Matthew Bogusz (born November 14, 1986) is former Mayor of Des Plaines, Illinois, serving from 2013 to 2021 .

Early life and education 
Bogusz was born on November 14, 1986, in Des Plaines, Illinois. He attended Notre Dame College Prep in Niles, Illinois and Northwestern University, graduating in 2008.

Political career 

In 2009, Bogusz, was elected a City of Des Plaines Alderman of the 3rd ward.  While an alderman, Bogusz was variously chairman of the Des Plaines Finance and Administration Committee.
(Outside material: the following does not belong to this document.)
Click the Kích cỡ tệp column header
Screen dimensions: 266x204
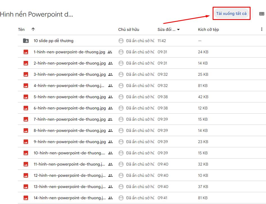pos(208,29)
He also served on the Public Works Committee and the Legal and Licensing Committee.

Bogusz was elected the Mayor of the City of Des Plaines on April 9, 2013. He received 55% of the vote in a three-way race. Bogusz became the youngest mayor in Des Plaines's history.  He was elected to a second term on April 4, 2017, receiving 63% of the vote.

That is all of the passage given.